Impossible is nothing
Many people will think “that is impossible” or “we can’t do that” and in the context of current regulatory and legal frameworks, they are probably right. Our response is this; for too long the industry has been too passive and accepting of the regulatory, clinical and structural status quo. We must be far more active in creating new approaches. Other industries are far more adept at shaping the future – companies such as Microsoft, Google and IBM are all engaging in the future of healthcare. You can spot the market leaders of tomorrow in an industry by those who are shaping that future today. Where are the voices of global pharmaceutical companies in that future?

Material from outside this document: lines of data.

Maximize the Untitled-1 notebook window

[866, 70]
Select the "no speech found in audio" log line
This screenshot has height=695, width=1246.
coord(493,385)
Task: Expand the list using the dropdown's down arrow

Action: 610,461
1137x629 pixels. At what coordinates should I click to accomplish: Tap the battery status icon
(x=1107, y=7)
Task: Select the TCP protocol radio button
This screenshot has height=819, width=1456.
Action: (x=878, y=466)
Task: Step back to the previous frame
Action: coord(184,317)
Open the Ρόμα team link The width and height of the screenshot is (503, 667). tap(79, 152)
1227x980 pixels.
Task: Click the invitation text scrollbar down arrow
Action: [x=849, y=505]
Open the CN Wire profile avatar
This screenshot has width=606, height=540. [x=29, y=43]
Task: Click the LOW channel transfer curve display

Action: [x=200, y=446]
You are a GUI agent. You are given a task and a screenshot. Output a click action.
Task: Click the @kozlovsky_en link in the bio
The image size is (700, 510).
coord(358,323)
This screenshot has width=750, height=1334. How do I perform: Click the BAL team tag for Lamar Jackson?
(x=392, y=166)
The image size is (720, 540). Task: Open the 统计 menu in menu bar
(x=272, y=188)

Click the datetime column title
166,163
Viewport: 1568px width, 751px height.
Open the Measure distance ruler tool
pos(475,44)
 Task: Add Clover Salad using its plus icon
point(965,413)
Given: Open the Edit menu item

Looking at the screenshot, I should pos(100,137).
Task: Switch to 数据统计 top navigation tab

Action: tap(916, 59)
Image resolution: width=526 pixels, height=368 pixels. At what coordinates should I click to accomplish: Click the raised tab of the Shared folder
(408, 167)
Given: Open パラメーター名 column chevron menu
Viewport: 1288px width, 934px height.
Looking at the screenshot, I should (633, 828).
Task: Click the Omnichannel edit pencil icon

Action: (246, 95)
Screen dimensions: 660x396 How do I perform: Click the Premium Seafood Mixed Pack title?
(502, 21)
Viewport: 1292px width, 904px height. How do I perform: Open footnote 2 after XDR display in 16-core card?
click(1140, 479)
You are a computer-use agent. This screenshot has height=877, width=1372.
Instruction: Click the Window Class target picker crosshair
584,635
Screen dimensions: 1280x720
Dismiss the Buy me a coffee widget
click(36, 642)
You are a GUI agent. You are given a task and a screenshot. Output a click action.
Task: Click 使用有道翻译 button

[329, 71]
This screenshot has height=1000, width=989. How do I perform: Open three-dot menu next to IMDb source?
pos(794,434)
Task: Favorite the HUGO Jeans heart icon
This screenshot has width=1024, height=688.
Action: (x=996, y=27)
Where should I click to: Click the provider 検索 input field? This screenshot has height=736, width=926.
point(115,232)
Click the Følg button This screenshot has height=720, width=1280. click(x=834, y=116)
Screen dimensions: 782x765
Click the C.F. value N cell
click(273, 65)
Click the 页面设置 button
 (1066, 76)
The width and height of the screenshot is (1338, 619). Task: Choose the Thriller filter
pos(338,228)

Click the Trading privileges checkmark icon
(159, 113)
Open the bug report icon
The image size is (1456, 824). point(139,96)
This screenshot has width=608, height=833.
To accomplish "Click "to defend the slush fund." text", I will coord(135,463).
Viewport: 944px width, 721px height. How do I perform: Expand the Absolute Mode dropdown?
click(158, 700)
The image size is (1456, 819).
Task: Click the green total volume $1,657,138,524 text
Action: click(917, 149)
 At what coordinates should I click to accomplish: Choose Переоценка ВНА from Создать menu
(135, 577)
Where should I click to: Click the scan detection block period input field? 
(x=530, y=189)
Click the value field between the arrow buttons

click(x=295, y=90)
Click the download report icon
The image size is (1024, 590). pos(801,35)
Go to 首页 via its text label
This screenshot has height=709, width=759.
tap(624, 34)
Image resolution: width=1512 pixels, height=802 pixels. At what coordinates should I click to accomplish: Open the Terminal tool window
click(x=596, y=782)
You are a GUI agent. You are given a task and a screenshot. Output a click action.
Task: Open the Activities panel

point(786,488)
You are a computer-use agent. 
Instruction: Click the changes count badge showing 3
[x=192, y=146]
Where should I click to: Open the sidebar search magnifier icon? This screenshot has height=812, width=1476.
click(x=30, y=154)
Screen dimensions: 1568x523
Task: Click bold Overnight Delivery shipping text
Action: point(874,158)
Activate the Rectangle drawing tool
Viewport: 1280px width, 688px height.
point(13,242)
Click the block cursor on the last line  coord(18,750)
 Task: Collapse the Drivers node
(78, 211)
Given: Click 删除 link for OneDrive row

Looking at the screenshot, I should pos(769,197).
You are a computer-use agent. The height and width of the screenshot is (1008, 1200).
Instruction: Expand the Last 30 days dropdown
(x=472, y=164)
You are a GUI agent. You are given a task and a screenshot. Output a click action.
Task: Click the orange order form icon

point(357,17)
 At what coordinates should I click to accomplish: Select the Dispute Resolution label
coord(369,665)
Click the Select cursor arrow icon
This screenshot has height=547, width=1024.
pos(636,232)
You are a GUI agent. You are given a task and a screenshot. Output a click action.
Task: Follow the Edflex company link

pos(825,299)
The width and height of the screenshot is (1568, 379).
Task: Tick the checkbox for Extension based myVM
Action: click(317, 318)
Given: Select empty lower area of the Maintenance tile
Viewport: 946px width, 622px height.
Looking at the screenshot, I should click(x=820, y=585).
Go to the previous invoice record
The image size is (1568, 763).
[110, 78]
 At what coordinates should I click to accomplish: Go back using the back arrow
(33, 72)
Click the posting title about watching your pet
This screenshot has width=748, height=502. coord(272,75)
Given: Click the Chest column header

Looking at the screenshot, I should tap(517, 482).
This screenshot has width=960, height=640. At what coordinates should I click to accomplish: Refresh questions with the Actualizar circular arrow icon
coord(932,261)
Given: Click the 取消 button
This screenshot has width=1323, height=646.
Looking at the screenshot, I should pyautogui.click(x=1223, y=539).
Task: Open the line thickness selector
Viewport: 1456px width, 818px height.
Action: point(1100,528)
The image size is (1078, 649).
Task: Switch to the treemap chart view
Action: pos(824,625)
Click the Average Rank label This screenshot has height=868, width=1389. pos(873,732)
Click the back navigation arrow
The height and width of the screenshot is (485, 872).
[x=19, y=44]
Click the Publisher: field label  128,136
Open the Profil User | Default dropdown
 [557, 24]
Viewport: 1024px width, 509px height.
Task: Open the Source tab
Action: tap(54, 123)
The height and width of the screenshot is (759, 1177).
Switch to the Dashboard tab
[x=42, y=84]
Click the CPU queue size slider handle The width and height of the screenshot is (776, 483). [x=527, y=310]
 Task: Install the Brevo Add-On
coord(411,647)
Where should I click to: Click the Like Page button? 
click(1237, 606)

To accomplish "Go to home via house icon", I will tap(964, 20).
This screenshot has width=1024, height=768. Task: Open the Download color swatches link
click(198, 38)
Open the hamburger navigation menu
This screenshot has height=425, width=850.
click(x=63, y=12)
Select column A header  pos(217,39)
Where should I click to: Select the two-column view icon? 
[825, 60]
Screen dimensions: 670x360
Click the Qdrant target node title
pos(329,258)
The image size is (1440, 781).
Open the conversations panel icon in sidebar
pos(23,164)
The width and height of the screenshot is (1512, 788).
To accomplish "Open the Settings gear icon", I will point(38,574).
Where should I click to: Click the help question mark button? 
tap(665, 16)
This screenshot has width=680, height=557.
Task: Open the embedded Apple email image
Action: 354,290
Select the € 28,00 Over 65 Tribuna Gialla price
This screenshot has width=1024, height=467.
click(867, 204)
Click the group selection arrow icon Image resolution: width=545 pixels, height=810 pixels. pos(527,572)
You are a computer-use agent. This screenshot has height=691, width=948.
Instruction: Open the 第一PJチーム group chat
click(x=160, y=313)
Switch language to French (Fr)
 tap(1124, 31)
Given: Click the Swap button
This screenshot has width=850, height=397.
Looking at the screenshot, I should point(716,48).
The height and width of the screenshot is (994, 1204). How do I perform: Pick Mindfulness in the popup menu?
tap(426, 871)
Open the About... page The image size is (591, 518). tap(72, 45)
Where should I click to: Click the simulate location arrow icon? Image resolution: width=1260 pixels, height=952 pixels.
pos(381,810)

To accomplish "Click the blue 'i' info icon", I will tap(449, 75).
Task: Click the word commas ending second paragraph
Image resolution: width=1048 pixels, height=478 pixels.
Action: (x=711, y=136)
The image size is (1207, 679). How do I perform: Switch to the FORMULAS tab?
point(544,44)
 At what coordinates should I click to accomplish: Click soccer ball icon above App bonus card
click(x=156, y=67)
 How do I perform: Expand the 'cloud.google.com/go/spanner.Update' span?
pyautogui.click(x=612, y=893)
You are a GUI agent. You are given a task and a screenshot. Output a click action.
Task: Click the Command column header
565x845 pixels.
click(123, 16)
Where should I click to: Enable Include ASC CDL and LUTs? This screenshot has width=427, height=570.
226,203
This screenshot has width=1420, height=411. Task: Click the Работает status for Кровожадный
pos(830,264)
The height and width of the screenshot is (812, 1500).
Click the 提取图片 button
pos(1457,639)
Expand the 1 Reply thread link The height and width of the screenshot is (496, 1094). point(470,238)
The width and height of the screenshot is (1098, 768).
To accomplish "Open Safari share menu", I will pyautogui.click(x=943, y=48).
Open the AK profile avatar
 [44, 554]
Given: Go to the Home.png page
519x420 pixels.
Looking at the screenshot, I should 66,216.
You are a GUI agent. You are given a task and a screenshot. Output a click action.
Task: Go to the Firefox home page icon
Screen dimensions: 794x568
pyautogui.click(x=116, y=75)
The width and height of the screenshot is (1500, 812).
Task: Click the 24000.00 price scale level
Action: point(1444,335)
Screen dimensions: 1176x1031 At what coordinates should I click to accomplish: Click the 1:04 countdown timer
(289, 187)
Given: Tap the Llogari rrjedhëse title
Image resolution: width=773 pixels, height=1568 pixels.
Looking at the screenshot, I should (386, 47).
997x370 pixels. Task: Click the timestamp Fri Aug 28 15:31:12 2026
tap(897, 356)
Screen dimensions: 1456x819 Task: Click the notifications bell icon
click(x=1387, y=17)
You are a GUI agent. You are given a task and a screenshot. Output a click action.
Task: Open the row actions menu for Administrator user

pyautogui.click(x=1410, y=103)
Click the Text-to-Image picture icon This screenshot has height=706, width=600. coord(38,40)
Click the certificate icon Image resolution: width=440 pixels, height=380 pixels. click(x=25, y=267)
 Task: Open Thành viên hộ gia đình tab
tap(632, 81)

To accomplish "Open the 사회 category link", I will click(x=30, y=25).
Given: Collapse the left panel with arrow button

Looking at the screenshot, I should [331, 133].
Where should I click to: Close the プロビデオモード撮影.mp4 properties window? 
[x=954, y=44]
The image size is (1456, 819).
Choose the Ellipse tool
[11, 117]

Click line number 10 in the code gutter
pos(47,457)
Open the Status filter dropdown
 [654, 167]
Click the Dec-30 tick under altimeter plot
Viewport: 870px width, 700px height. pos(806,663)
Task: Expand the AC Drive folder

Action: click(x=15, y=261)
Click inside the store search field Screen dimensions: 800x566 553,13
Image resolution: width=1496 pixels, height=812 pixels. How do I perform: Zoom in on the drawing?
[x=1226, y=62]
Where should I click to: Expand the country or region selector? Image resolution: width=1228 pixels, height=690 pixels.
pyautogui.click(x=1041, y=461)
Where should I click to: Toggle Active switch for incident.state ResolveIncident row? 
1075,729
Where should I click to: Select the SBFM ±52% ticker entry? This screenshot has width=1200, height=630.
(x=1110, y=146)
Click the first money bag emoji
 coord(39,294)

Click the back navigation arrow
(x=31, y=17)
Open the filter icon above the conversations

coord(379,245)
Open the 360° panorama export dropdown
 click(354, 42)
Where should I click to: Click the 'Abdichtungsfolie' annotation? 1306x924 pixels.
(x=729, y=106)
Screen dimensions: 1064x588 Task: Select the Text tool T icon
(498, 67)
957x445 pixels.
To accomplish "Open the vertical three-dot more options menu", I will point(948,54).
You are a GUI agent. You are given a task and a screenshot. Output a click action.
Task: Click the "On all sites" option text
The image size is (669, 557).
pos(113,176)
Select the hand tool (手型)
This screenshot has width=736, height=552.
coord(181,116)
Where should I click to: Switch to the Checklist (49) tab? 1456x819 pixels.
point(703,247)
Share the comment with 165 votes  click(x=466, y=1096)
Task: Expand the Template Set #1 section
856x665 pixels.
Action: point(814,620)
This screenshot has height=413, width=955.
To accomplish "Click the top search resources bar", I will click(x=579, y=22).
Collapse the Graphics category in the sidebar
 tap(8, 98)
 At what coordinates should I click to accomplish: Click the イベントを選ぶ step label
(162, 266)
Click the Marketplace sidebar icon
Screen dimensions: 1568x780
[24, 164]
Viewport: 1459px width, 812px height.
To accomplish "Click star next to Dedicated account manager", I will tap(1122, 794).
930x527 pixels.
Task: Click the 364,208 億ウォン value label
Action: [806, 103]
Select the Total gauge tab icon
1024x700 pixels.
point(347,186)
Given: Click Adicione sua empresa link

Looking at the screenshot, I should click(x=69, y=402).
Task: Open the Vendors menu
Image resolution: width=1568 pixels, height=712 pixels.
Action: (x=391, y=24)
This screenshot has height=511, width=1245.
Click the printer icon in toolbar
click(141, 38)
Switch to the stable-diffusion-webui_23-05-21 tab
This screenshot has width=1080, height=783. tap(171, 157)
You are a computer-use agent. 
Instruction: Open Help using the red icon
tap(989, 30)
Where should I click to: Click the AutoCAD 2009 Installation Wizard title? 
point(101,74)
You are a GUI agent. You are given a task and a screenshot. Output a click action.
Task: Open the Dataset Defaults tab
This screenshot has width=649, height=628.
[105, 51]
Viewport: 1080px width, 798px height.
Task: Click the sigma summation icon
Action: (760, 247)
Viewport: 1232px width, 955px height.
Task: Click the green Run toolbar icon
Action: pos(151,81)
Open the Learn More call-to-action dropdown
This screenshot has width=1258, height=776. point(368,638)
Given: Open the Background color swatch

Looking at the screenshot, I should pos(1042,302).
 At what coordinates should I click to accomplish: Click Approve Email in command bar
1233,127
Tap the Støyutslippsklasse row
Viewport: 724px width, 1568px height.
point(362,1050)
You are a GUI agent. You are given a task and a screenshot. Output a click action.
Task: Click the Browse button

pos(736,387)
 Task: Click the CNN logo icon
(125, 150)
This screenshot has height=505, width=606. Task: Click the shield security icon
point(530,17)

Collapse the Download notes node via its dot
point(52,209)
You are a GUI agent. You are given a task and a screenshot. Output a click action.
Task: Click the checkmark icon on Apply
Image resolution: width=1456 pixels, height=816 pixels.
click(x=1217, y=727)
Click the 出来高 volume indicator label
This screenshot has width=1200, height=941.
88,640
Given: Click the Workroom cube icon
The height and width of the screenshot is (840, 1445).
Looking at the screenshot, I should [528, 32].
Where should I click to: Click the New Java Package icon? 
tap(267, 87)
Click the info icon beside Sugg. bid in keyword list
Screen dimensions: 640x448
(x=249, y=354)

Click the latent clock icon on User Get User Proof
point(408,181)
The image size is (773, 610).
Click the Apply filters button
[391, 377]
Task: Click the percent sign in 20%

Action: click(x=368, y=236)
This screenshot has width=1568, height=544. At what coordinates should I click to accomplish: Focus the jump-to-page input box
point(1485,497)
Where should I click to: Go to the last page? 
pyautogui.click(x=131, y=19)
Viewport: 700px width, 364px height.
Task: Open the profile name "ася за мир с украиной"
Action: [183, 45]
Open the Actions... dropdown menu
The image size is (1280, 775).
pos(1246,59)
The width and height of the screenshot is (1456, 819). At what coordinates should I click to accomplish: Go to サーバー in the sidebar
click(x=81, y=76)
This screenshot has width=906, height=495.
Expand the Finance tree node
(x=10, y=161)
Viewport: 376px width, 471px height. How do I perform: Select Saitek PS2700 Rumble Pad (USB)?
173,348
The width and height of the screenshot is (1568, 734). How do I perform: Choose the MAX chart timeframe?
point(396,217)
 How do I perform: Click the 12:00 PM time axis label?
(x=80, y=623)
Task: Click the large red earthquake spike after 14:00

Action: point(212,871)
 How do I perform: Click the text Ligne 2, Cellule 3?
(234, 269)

Perhaps words like “can’t” and “impossible” should be removed from the pharma lexicon and replaced with “what if we” and ‘how could we..’. That might enable us to shape the future we want to thrive in.
THE FUTURE OF HEALTHCARE
Healthcare systems adapt to cope with an increased burden
• The role of government is one of strong central control, regulation and monitoring of local approaches and is focused on increasing efficiencies, effectiveness and innovation
• Multiple, sophisticated measures are in place to contain costs and measure outcomes
• Health expenditure relies more on private contributions with (two-tier) insurance systems expanded in most countries (to meet costs and improve access)
Sustainability is all
• Pressures of rising global population (nine billion in 2025), climate change and finite natural and financial resources lead to a major focus on sustainability
• Emerging economies have increased healthcare provision, but changes such as ‘westernisation’ have increased the burden of chronic diseases, and infrastructure cannot keep up
• Increased migration of skills between developed and newly emerged markets
Real choice, but with responsibilities
• There is a prevention/wellness orientation where national strategies are integrated with social care utilising personal accountability for health, supportive self care, nurse led group care and peer and social support
• Disease area focused care is delivered with central commissioning groups responsible for the co-ordination of care across an entire pathway and this will involve various providers including new commercial entrants
• Patient participation is high in terms of choice of service providers and drug preferences
A new age of healthcare innovation
• Technology enables widespread use of remote diagnosis, health monitoring and self-management shifting the point of care
• Real-time data enables individual patient risk profiling and disease and medication alert systems combined with centralised health records enable true co-ordinated care
• Access to cheaper diagnostics, personalised healthcare and genetic screening
RESEARCH OVERVIEW
Comprehensive desk research of over 80 market reports focused on future macro, healthcare, consumer, policy and technology trends
Liaison with Manchester Business School Healthcare Management Team
Interviews with a range of key healthcare stakeholders including:
• Pharma Companies: AstraZeneca, Roche, Pfizer Health Solutions
• Health Policy: Kings Fund, NHS Alliance, WHO and EOHSP, Harvard School of Public Health
• R&D Collaboration: Manchester Biomedical Centre
• Patient Groups: ReThink, Diabetes UK
• Health technology: UK Telecommunications Council, Nokia, Durham Business School
The Authors
David Coleiro and Michael White are Partners at Strategic North (www.strategicnorth.com) a healthcare marketing strategy consultancy that works with clients to build inspiring, joined-up strategic stories.